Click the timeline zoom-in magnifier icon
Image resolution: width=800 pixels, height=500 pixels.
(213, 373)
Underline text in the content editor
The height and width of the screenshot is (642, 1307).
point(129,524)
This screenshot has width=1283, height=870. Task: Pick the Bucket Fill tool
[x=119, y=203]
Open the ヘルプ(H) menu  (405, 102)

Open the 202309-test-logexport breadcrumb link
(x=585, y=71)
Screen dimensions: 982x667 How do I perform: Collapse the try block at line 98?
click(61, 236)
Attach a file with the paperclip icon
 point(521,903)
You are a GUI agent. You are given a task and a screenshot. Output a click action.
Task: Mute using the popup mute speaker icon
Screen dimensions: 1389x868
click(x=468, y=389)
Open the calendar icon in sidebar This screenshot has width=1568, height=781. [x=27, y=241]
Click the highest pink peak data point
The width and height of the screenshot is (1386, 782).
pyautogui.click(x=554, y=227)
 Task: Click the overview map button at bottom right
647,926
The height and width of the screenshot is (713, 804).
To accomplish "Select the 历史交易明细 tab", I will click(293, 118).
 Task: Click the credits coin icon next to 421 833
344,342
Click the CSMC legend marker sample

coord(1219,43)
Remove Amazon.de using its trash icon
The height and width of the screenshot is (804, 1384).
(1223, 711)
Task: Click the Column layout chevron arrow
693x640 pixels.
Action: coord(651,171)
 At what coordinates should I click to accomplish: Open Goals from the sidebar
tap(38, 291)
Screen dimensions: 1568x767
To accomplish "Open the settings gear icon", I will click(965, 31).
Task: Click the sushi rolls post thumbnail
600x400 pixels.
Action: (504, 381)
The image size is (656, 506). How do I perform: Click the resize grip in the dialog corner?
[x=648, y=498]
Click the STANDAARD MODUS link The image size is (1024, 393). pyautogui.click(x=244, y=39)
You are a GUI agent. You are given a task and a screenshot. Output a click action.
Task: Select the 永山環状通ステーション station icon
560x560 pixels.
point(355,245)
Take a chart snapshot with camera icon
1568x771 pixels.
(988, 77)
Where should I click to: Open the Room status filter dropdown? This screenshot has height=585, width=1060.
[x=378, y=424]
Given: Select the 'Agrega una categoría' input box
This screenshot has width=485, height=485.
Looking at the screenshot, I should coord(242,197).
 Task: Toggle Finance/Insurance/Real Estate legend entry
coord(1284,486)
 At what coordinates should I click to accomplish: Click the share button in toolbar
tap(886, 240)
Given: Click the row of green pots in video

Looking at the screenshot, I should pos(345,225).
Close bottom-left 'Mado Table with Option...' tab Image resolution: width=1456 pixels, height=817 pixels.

══════

** Task brief **
Repeat the data exactly as it was given above.

** Reply to the task **
Click the timeline zoom-in magnifier icon
Image resolution: width=800 pixels, height=500 pixels.
(213, 373)
Underline text in the content editor
The height and width of the screenshot is (642, 1307).
point(129,524)
This screenshot has width=1283, height=870. Task: Pick the Bucket Fill tool
[x=119, y=203]
Open the ヘルプ(H) menu  (405, 102)

Open the 202309-test-logexport breadcrumb link
(x=585, y=71)
Screen dimensions: 982x667 How do I perform: Collapse the try block at line 98?
click(61, 236)
Attach a file with the paperclip icon
 point(521,903)
You are a GUI agent. You are given a task and a screenshot. Output a click action.
Task: Mute using the popup mute speaker icon
Screen dimensions: 1389x868
click(x=468, y=389)
Open the calendar icon in sidebar This screenshot has width=1568, height=781. [x=27, y=241]
Click the highest pink peak data point
The width and height of the screenshot is (1386, 782).
pyautogui.click(x=554, y=227)
 Task: Click the overview map button at bottom right
647,926
The height and width of the screenshot is (713, 804).
To accomplish "Select the 历史交易明细 tab", I will click(293, 118).
 Task: Click the credits coin icon next to 421 833
344,342
Click the CSMC legend marker sample

coord(1219,43)
Remove Amazon.de using its trash icon
The height and width of the screenshot is (804, 1384).
(1223, 711)
Task: Click the Column layout chevron arrow
693x640 pixels.
Action: coord(651,171)
 At what coordinates should I click to accomplish: Open Goals from the sidebar
tap(38, 291)
Screen dimensions: 1568x767
To accomplish "Open the settings gear icon", I will click(965, 31).
Task: Click the sushi rolls post thumbnail
600x400 pixels.
Action: (504, 381)
The image size is (656, 506). How do I perform: Click the resize grip in the dialog corner?
[x=648, y=498]
Click the STANDAARD MODUS link The image size is (1024, 393). pyautogui.click(x=244, y=39)
You are a GUI agent. You are given a task and a screenshot. Output a click action.
Task: Select the 永山環状通ステーション station icon
560x560 pixels.
point(355,245)
Take a chart snapshot with camera icon
1568x771 pixels.
(988, 77)
Where should I click to: Open the Room status filter dropdown? This screenshot has height=585, width=1060.
[x=378, y=424]
Given: Select the 'Agrega una categoría' input box
This screenshot has width=485, height=485.
Looking at the screenshot, I should coord(242,197).
 Task: Toggle Finance/Insurance/Real Estate legend entry
coord(1284,486)
 At what coordinates should I click to accomplish: Click the share button in toolbar
tap(886, 240)
Given: Click the row of green pots in video

Looking at the screenshot, I should pos(345,225).
Close bottom-left 'Mado Table with Option...' tab Image resolution: width=1456 pixels, height=817 pixels.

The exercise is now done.